A plan from former FDA commissioner Scott Gottlieb, who is a Resident Fellow at the American Enterprise Institute, a conservative think tank, calls for a minimum U.S. capacity of 750,000 tests per week.

Test validation

The saliva testing method was validated in a study to confirm saliva could be used in place of nasal pharyngeal or oral pharyngeal swabs for detecting COVID-19 in both symptomatic and asymptomatic patients. The testing found 100% concordance in detecting a patient that had the virus between the methods. It remains unclear thus far if the novel saliva approach could improve upon the inconsistencies in the swab-based sample collection process, which have been widely scrutinized.

Known as the SDNA-1000 Saliva Collection Device, it was used in the study with the Thermo Fisher Taqpath SARS-CoV-2 Assay, which already had an emergency use authorization from the FDA for use with a swab sample that dates back to mid-March. It is a multiplex real-time, PCR qualitative test. The Rutgers lab also used Perkin Elmer nucleic acid extraction.

“The preservation solution was a main focus of the study to ensure that the virus would be inactivated to the point that we would be able to maintain and stabilize the RNA transcripts for sensitive and specific QPCR analysis in order to determine whether a person has the virus,” said Andrew Brooks, chief operating officer at RUCDR Infinite Biologics and Professor of Genetics at Rutgers University. “The device’s intuitive ease-of-use to facilitate minimally supervised or in most cases complete self-collection is a tremendous advance to current COVID-19 sample collection strategies. Together, these benefits will significantly add to expanding access to critical testing needs.”

Home-based testing?

In addition to relatively fast results within a few days and vastly reduced exposure for health care workers, the saliva test also opens up the potential for at-home testing. Spectrum has supplied the saliva collection tubes used by, which is administered at home.

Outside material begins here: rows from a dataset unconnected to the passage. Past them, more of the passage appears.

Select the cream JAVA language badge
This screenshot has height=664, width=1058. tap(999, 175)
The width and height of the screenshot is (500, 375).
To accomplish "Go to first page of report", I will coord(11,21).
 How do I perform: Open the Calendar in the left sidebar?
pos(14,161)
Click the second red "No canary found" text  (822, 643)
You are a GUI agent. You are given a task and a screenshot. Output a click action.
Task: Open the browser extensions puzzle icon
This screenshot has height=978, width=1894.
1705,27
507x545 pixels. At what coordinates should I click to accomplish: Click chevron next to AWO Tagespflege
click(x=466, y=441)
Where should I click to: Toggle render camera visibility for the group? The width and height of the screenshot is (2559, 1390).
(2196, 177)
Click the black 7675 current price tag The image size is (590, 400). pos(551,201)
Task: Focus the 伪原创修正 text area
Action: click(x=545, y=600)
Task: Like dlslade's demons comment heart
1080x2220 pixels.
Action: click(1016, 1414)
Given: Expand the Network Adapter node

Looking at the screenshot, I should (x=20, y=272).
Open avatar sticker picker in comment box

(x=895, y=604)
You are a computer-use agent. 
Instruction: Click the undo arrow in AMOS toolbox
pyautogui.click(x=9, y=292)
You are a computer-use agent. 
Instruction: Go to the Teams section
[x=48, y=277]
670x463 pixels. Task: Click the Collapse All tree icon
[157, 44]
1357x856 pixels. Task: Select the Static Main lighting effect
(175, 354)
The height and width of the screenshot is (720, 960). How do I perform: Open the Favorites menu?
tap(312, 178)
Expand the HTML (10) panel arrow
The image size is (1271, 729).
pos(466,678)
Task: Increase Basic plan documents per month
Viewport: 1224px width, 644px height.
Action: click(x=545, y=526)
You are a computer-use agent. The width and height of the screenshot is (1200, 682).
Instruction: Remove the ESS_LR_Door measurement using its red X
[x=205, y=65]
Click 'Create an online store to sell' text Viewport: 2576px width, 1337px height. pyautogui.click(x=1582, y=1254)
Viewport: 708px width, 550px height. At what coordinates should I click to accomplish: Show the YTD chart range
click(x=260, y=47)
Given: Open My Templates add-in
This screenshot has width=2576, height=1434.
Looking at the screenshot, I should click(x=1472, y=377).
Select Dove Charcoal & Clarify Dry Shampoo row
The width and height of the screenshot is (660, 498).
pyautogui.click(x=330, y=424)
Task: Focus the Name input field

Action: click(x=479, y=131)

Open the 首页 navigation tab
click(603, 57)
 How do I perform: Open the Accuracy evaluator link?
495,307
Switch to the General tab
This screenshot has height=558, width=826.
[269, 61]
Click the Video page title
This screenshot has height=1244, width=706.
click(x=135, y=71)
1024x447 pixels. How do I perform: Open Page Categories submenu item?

A major at-home collection screening effort is not unprecedented. Cologuard from Madison, Wis.-based Exact Sciences Corp. is a stool-based DNA test for colorectal cancer that is based on a sample collected at home; it has gained widespread adoption and payer reimbursement.

But any home testing for COVID-19 is expected to require an additional go-ahead from the FDA for a direct-to-consumer product and, at least for now, the originators are focused on the enormous challenge of making saliva collection widely available at the point of care.

"Imagine – you pull up, you roll down your window, they give you the collection device, it takes seconds to spit into it. You put the cap on, which releases the preservation solution into the vial," said Rupen Patel, CEO of Accurate Diagnostic Labs. "You wipe it with a disposable alcohol pad, and you hand it back to the person at the window and you go off on your way. Twenty-four to 48 hours later, you get your test results. All this can happen while mitigating exposure and using best efforts to reduce the use of valuable PPE (Personal Protective Equipment)."

LDTs exist

Currently, Vault Health and Microgendx have developed saliva-based lab tests, and they are available to clinics and hospitals, as well as direct to patients via provider authorization. These laboratory developed tests (LDTs) require provider authorization to send the collection cup to the patient and the testing itself is performed in the lab. However, these LDTs cannot be distributed to other labs for any reason unlike tests with an EUA.